*Try it:* Write out exactly, with both ends included, the lines that run from the line containing "The image size is (1080, 539)." to the end of the entries. Pictures are not part of the answer.

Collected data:
§ §

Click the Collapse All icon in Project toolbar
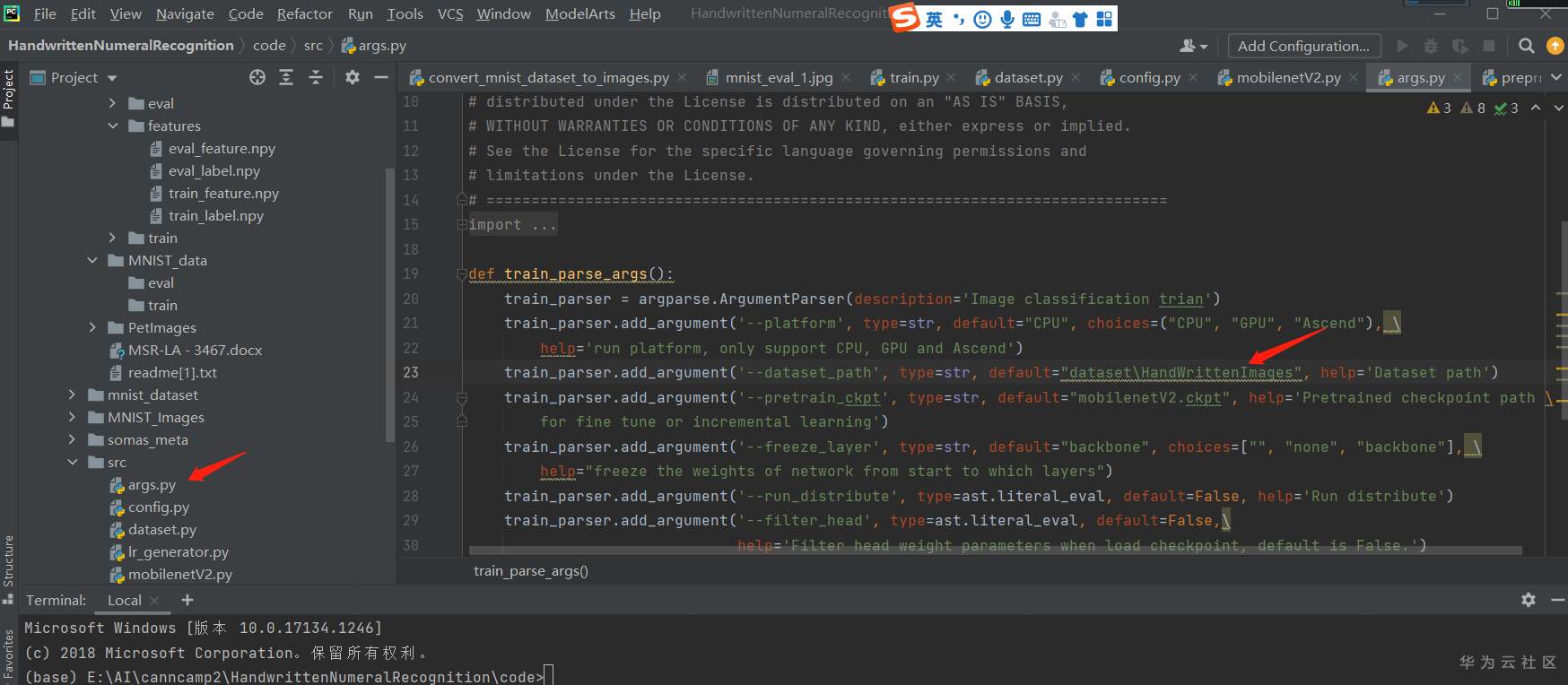 pyautogui.click(x=316, y=77)
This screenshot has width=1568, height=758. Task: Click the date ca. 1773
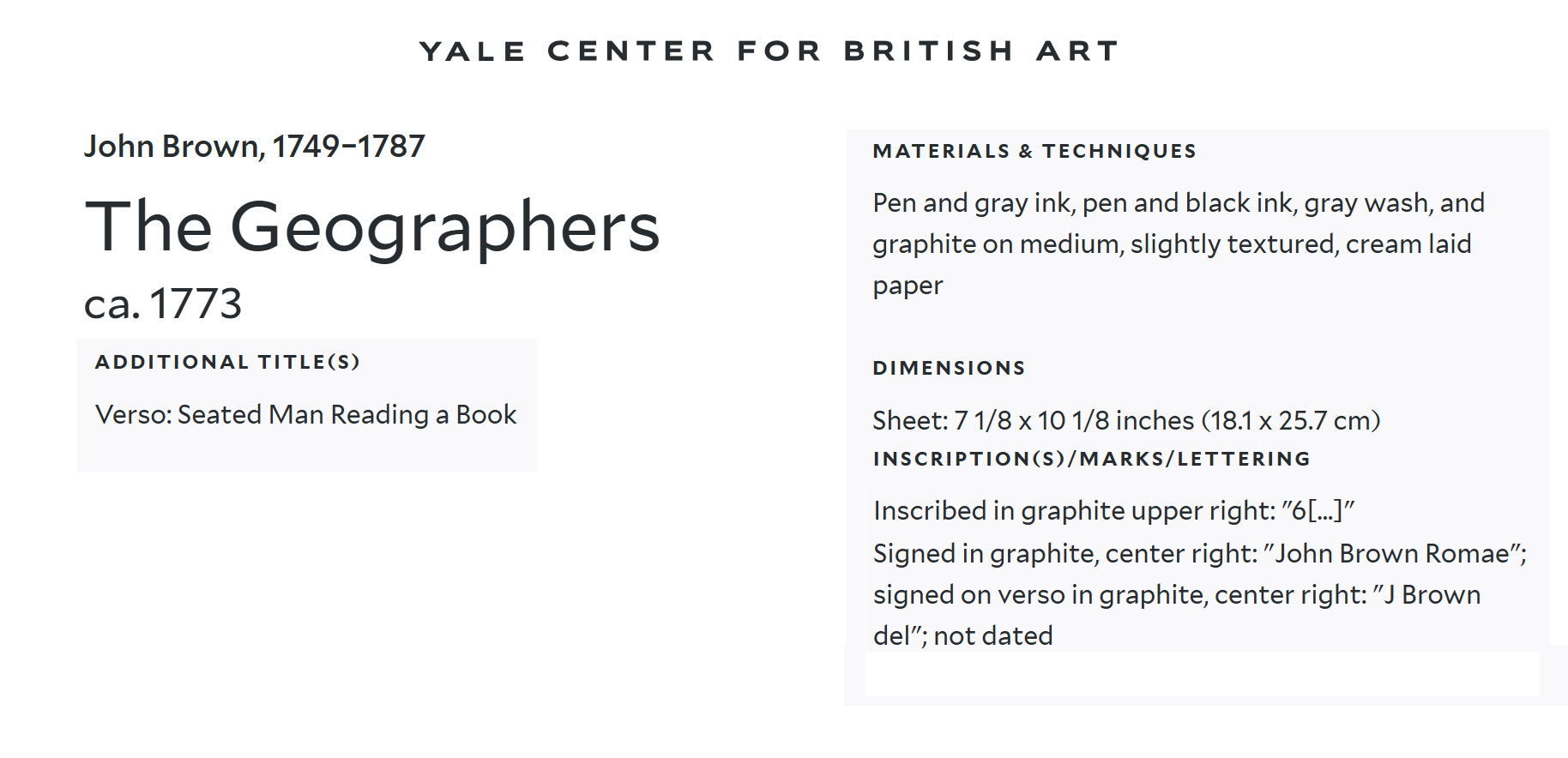(163, 304)
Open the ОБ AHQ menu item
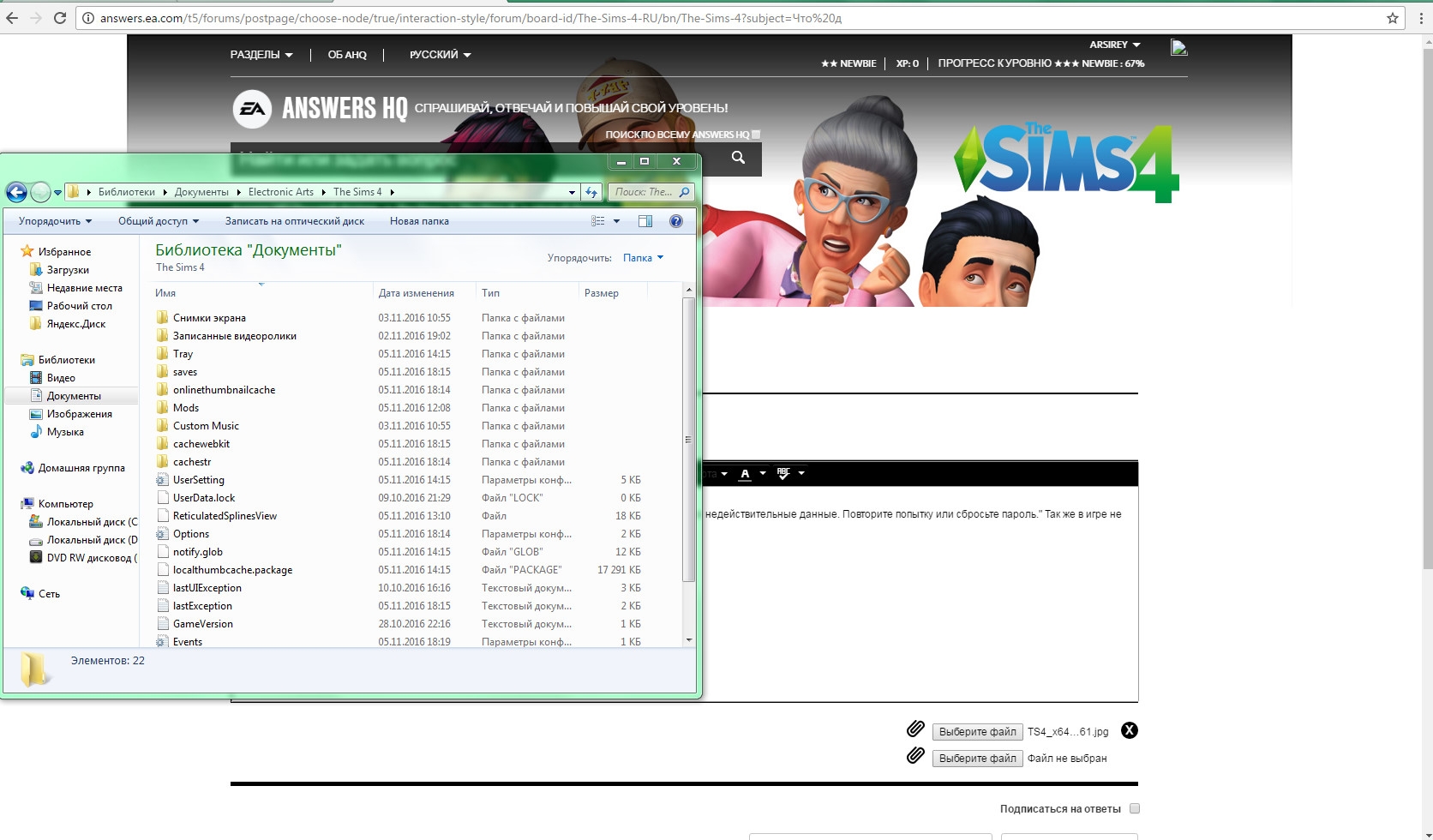 click(x=347, y=55)
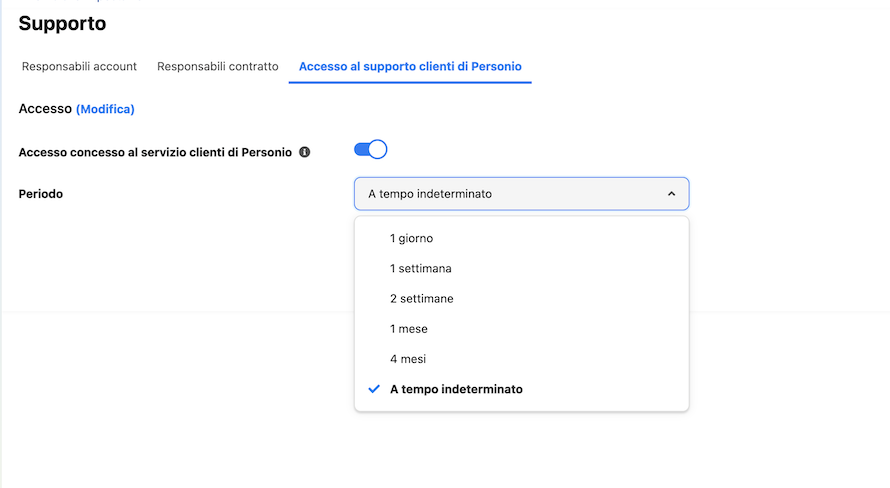Viewport: 890px width, 488px height.
Task: Click the Modifica link next to Accesso
Action: [105, 109]
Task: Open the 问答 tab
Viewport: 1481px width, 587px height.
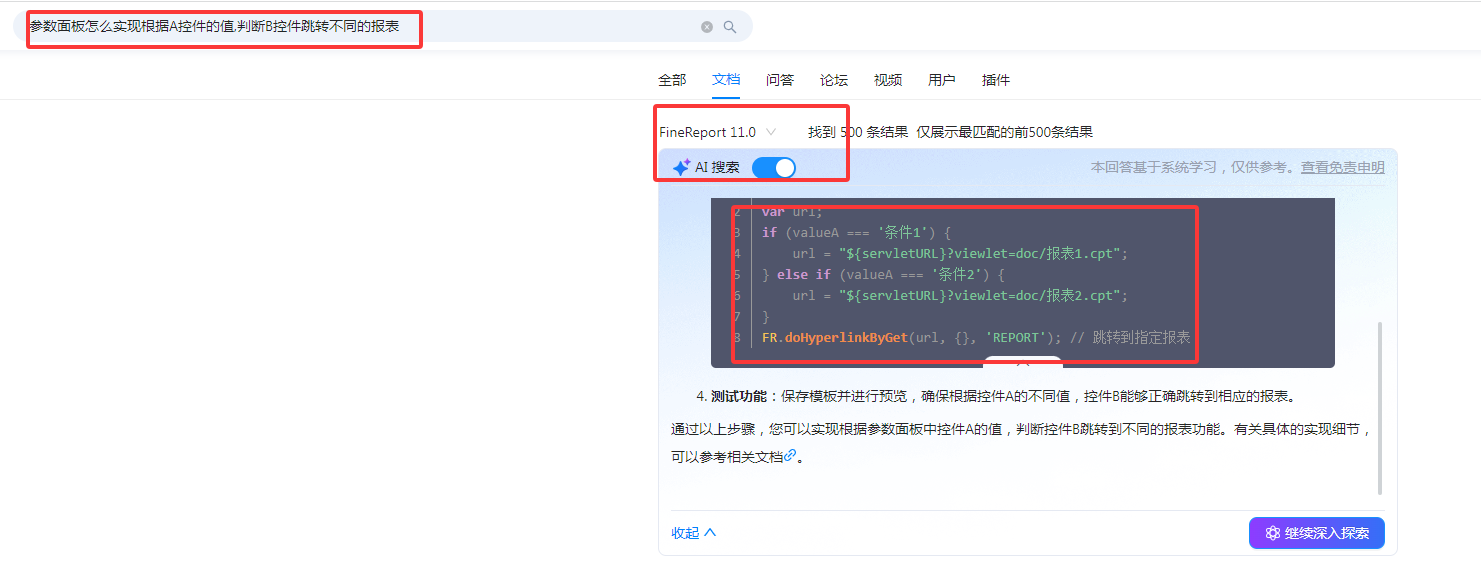Action: (780, 80)
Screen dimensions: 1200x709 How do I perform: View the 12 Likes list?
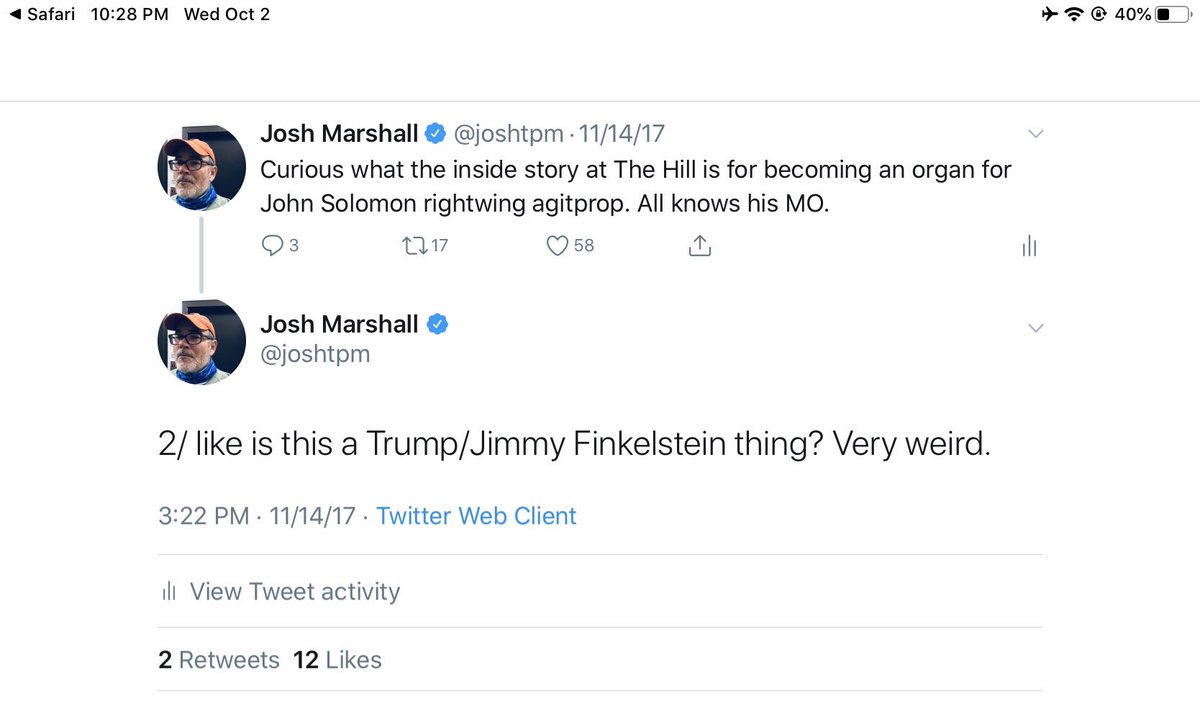[x=337, y=660]
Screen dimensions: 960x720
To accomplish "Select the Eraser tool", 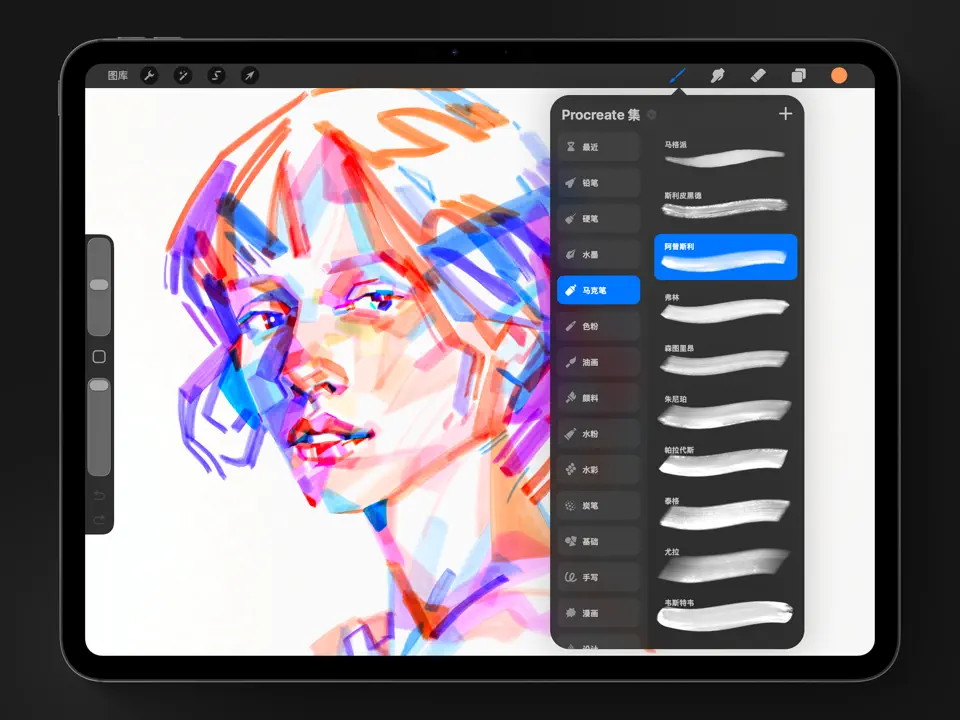I will (757, 75).
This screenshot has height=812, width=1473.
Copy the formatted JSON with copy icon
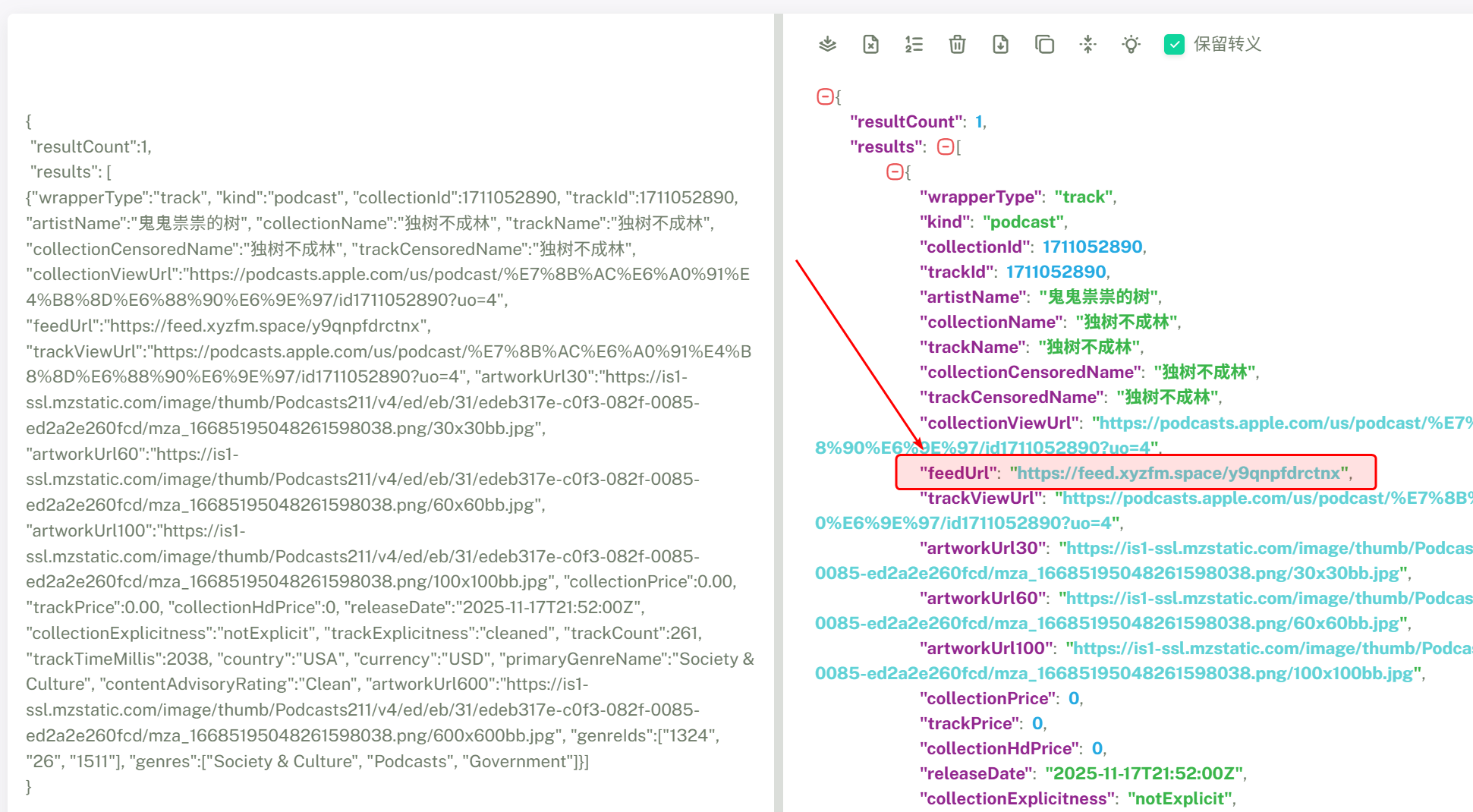click(1044, 44)
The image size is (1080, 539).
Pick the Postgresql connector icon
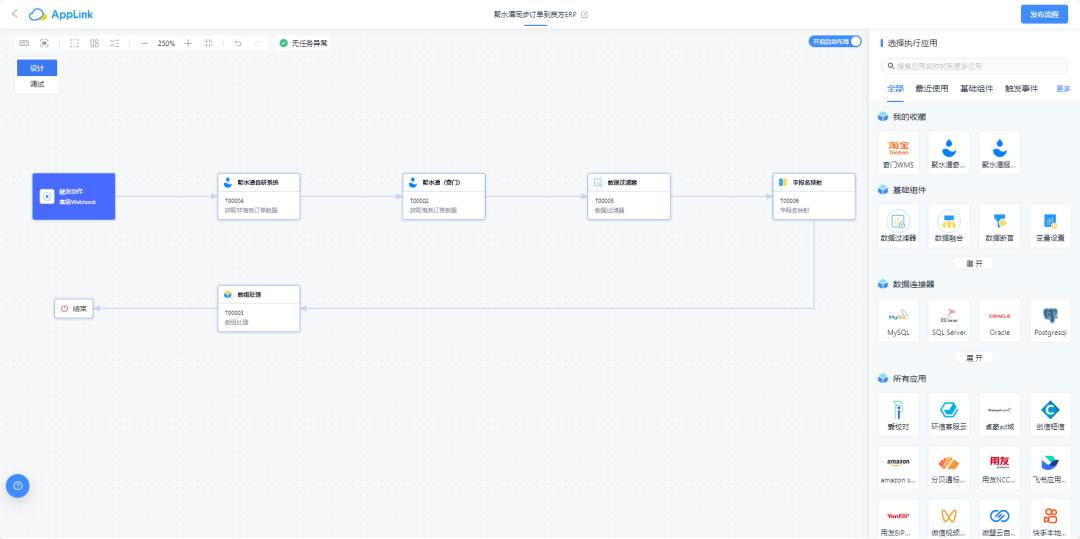pyautogui.click(x=1050, y=320)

§ §

*Reply to the task:*
The image size is (1080, 539).
Pick the Postgresql connector icon
pyautogui.click(x=1050, y=320)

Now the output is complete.